We further find that Hon’ble Apex Court in the case of Attar Singh Gurmukh Singh vs. ITO [1991] 191 ITR 667 (SC) has held that provision of Section 40A(3) of the Act are not intended to restrict the business activities and insistence of payment by crossed cheque or crossed bank draft is insisted so as to enable the assessing authority to ascertain whether the payment is genuine or whether it is out of the income from disclosed sources.
It has further held that the terms of Section 40A(3) are not absolute. Consideration of business expediency and other relevant factors are not excluded. The genuine and bona fide transactions are not taken out of the sweep of the Section and it is open to the assessee to furnish to the satisfaction of AO the circumstances under which the payment in the manner prescribed u/s 40A(3) was not practicable or would have caused genuine difficulty to the payee.
Considering the totality of the facts in the present case and seen in the light of the aforesaid decision of Hon’ble Apex Court, we of the view that the disallowance u/s 40A(3) of the Act is not justified in present case. We therefore direct the deletion of addition made by AO and upheld by CIT(A).
FULL TEXT OF THE ORDER OF ITAT DELHI
The present appeal filed by assessee is directed against the order dated 28.06.2019 of the Commissioner of Income Tax (Appeals)-38, New Delhi relating to Assessment Year 2015-16.
2. Brief facts of the case as culled out from the material on record are as under :-
3. Assessee is a partnership firm stated to be engaged in the business of Contract works. Assessee electronically filed its return of income for A.Y. 2015-16 on 10.09.2015 declaring net taxable income of Rs.10,56,220/-. The case was selected for scrutiny and thereafter assessment was framed u/s 143(3) of the Act vide order dated 28.12.2017 and the total income was determined at Rs.1,50,30,000/-. Aggrieved by the order of AO, assessee carried the matter before CIT(A). CIT(A) vide order dated 28.06.2019 in Appeal No.CIT(A), Delhi-38/10206/2018-19 granted partial relief to the assessee. Aggrieved by the order of CIT(A), assessee is now in appeal and has raised the following grounds:
“1. CIT(A) has wrongly confirmed the additions of Rs.42,93,127/- u/s 40A(3) of the Act although as per records submitted to AO and during the course of hearing of appeal, all payments are less than Rs.20,000/- and as such addition needs deletion.”

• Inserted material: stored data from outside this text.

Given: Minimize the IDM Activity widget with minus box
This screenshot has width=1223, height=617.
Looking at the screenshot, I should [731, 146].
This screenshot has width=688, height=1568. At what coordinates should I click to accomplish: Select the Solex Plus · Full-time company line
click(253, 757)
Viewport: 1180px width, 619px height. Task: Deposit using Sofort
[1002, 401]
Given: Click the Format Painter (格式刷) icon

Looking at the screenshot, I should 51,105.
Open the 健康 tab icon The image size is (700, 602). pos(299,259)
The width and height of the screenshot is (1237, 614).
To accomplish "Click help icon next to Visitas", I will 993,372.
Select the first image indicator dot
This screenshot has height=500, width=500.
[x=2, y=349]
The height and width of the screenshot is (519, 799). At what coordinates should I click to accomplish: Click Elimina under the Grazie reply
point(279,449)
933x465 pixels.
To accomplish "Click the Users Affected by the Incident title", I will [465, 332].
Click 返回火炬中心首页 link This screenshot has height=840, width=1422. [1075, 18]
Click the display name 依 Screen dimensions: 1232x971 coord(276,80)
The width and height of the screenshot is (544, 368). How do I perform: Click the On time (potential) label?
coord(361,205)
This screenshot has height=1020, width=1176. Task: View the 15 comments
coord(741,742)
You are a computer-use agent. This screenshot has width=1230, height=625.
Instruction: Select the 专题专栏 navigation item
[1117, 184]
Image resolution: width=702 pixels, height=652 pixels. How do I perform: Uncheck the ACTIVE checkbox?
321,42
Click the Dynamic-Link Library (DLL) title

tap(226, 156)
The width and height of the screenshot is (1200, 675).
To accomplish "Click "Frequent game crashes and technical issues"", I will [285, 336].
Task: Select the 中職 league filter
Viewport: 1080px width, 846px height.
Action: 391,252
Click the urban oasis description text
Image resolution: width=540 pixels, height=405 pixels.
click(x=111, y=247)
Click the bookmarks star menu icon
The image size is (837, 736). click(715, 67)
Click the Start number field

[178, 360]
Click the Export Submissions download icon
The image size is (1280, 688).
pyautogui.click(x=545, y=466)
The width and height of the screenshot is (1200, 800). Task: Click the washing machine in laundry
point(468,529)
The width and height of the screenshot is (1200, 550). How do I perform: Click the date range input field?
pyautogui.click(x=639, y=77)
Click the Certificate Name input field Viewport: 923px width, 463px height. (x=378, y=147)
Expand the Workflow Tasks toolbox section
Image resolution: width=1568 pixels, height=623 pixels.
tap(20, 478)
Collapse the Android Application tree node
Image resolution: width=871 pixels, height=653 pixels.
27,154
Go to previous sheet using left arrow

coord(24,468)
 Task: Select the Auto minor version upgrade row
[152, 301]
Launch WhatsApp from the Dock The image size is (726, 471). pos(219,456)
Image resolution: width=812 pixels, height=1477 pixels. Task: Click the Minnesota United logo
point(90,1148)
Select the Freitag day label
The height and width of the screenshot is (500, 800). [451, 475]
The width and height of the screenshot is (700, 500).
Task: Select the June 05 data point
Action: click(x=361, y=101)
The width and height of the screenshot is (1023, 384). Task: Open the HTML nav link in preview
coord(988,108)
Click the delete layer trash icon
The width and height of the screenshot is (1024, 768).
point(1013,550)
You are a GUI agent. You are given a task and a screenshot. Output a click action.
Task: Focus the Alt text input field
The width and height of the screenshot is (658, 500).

4. During the course of assessment proceedings, on perusing the details of Grit purchases and carriage, AO noticed that assessee on the aforesaid account had made payment of cash aggregating to Rs.45,63,767/-. The assessee was asked to show cause as to why the entire amount of Rs.45,63,767/- not be disallowed and added to the income u/s 40A(3) of the Act, in view of the fact that payments have been made in cash. AO noted that though assessee was asked to produce the books of accounts, bills and vouchers to substantiate the claim but assessee did not file any details and did not produce the books of accounts. AO therefore concluded that assessee had nothing to say on the issue. He accordingly made addition of Rs.45,63,767/- u/s 40A(3) of the Act being cash payment about 20,000/-.
5. Aggrieved by the order of AO, assessee carried the matter before CIT(A). CIT(A) after considering the submissions of the assessee, remand report from AO and assessee’s submission to the remand report granted partial relief to the extent of Rs.2,70,640/-being the payment to M/s. Bhagyalashmi Udyog, Phalodi that was made by cheque. He upheld the disallowance of balance Rs.42,93,147/- by upholding the order of AO. Aggrieved by the order of CIT(A), assessee is now before us.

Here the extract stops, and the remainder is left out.